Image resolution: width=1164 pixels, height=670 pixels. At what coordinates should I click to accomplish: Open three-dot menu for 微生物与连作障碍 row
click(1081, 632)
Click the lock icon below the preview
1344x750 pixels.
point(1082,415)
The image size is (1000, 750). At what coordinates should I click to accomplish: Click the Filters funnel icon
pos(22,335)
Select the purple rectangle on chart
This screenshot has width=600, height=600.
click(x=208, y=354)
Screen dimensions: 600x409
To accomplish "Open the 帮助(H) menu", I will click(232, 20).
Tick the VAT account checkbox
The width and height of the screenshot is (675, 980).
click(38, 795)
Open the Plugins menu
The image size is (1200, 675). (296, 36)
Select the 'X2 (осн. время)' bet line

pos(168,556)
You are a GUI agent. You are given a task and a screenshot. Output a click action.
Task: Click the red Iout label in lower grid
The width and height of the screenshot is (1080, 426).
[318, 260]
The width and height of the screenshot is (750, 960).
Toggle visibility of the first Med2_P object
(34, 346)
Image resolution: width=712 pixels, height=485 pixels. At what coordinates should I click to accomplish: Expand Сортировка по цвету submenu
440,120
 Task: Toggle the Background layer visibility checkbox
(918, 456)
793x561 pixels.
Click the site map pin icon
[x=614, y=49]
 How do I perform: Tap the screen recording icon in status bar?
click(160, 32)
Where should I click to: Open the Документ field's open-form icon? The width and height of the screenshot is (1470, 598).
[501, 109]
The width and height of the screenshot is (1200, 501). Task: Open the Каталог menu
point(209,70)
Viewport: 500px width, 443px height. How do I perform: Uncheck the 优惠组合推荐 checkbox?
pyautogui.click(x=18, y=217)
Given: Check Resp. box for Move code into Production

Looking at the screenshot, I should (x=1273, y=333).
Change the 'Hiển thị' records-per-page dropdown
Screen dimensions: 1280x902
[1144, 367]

:::

> [Problem details]: Only the lines from the line with "The width and height of the screenshot is (750, 960)." to the final line of the entries are to be returned, each exactly as written, both ends included.

> [Result of this exercise]:
The width and height of the screenshot is (750, 960).
Toggle visibility of the first Med2_P object
(34, 346)
Image resolution: width=712 pixels, height=485 pixels. At what coordinates should I click to accomplish: Expand Сортировка по цвету submenu
440,120
 Task: Toggle the Background layer visibility checkbox
(918, 456)
793x561 pixels.
Click the site map pin icon
[x=614, y=49]
 How do I perform: Tap the screen recording icon in status bar?
click(160, 32)
Where should I click to: Open the Документ field's open-form icon? The width and height of the screenshot is (1470, 598).
[501, 109]
The width and height of the screenshot is (1200, 501). Task: Open the Каталог menu
point(209,70)
Viewport: 500px width, 443px height. How do I perform: Uncheck the 优惠组合推荐 checkbox?
pyautogui.click(x=18, y=217)
Given: Check Resp. box for Move code into Production

Looking at the screenshot, I should (x=1273, y=333).
Change the 'Hiển thị' records-per-page dropdown
Screen dimensions: 1280x902
[1144, 367]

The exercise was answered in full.